- _Brano proposto_:
Se si aprono le tight junctions dell’epitelio (e passa quel che non dovrebbe passare). Il tema è interessante e sta guadagnando spazio e tempo nei convegni e nelle osservazioni degli addetti ai lavori, per capire e migliorare certe problematiche che nel post parto si intrecciano.
Siamo di fronte a una specie di circolo vizioso, del quale non si capisce bene cosa cominci e cosa arrivi dopo. Verrebbe da paragonarlo al classico “prima l’uovo o la gallina”, se non fosse che qui non si parla di avicoli.
Infatti, sul perché queste giunzioni dell’epitelio, o tight junctions (particolari proteine che legano tra loro le cellule dell’epitelio intestinale, ma anche ruminale) si allentino, facilitando il passaggio all’interno del lume di tossine e altre molecole dannose per l’organismo, si dibatte.
L’opinione prevalente è che si tratti di una anomalia favorita da elementi stressanti di vario tipo a carico dell’animale, che attivano un processo infiammatorio che a sua volta ha, tra le sue conseguenze, anche la maggiore permeabilità dell’epitelio.

- _Scopo del compito_: Stabilisci se ciascuna affermazione concorda con il brano sulle tight junctions: rispondi sì o no e riporta fra virgolette le parole del brano che decidono. 1. Le tight junctions legano tra loro le cellule dell’epitelio intestinale e anche di quello ruminale. 2. Sul motivo per cui queste giunzioni si allentano c’è pieno accordo. 3. Secondo l’opinione prevalente, il processo infiammatorio ha fra le sue conseguenze una maggiore permeabilità dell’epitelio. Le righe del dataset non hanno alcun ruolo in questo esercizio.

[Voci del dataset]
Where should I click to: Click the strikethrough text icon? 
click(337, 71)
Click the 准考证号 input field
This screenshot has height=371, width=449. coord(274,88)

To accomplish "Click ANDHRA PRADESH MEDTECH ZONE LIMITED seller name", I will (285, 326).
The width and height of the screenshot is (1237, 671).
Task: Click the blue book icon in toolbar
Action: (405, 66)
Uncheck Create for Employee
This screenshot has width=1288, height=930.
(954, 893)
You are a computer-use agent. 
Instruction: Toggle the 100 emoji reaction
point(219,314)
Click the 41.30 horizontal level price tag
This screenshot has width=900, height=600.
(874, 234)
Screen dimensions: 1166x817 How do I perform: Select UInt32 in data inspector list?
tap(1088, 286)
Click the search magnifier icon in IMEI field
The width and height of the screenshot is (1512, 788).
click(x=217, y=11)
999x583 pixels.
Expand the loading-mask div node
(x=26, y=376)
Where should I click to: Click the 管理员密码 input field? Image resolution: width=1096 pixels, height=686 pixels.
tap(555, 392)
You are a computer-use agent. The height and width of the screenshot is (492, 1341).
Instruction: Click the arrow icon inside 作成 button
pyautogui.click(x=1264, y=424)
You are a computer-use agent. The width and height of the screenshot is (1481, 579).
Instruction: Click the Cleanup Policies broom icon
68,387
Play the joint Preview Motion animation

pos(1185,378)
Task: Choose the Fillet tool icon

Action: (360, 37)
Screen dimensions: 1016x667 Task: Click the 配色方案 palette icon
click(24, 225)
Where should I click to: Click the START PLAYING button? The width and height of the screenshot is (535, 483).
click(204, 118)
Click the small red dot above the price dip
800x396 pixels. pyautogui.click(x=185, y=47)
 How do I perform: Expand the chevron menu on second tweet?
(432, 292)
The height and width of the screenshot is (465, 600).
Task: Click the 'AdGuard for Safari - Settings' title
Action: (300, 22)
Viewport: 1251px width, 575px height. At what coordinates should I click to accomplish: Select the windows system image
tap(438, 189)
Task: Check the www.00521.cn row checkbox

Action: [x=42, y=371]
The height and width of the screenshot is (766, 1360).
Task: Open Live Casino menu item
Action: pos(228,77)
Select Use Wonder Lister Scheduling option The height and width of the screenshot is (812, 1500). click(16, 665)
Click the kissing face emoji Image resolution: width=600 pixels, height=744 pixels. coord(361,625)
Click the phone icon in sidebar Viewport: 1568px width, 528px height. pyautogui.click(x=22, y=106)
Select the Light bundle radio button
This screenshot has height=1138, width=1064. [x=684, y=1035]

- _Risposta al compito_:
1. Sì: «particolari proteine che legano tra loro le cellule dell’epitelio intestinale, ma anche ruminale».
2. No: «si dibatte».
3. Sì: «attivano un processo infiammatorio che a sua volta ha, tra le sue conseguenze, anche la maggiore permeabilità dell’epitelio».